_Source records_
- Opening Delimiter -

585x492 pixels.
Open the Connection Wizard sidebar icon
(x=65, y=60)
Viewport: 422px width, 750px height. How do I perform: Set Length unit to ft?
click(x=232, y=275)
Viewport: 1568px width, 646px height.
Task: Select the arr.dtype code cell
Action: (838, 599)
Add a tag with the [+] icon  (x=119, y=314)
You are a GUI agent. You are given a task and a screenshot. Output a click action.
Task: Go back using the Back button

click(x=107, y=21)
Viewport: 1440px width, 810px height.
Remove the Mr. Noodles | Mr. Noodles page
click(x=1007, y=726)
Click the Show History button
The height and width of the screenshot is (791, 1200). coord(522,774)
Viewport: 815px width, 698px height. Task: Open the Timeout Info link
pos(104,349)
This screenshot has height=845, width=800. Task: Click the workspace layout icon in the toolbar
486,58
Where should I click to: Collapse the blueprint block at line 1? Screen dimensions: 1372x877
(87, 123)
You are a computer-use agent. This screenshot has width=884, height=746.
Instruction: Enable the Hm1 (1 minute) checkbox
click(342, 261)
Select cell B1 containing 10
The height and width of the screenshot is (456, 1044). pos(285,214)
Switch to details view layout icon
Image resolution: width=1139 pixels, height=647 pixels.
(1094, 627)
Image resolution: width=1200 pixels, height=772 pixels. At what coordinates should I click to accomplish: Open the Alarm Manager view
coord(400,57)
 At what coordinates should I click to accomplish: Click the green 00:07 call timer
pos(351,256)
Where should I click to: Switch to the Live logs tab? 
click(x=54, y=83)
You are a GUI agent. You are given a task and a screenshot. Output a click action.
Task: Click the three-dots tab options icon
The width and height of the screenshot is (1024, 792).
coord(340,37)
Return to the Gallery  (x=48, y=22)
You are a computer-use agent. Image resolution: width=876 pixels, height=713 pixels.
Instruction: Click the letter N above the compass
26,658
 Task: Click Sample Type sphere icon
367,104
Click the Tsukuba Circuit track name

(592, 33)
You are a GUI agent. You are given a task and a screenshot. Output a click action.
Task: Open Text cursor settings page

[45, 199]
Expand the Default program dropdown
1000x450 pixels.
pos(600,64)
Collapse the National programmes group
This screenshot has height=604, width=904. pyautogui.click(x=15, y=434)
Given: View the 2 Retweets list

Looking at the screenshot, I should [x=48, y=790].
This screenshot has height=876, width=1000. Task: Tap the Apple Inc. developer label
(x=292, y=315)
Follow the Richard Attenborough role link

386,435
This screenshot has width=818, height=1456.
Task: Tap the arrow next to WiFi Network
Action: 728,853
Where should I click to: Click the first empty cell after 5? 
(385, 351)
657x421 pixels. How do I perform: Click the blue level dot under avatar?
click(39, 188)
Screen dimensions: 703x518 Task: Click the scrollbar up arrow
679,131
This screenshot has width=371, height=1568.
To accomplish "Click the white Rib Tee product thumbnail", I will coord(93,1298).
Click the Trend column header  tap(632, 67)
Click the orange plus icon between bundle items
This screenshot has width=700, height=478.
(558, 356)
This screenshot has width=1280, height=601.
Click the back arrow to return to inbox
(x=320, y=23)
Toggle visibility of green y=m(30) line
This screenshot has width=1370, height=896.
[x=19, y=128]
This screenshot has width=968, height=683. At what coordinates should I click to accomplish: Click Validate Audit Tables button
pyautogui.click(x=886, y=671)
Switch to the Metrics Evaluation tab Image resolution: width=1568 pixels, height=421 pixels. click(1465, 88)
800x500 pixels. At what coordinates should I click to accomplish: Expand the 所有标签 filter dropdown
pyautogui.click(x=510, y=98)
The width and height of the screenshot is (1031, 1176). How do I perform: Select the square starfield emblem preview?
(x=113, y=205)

- Closing Delimiter -

_Prompt_
Lines that hold the word "computer" are the ones to copy from the entries above.

_Answer box_
You are a computer-use agent. This screenshot has width=884, height=746.
You are a computer-use agent. Image resolution: width=876 pixels, height=713 pixels.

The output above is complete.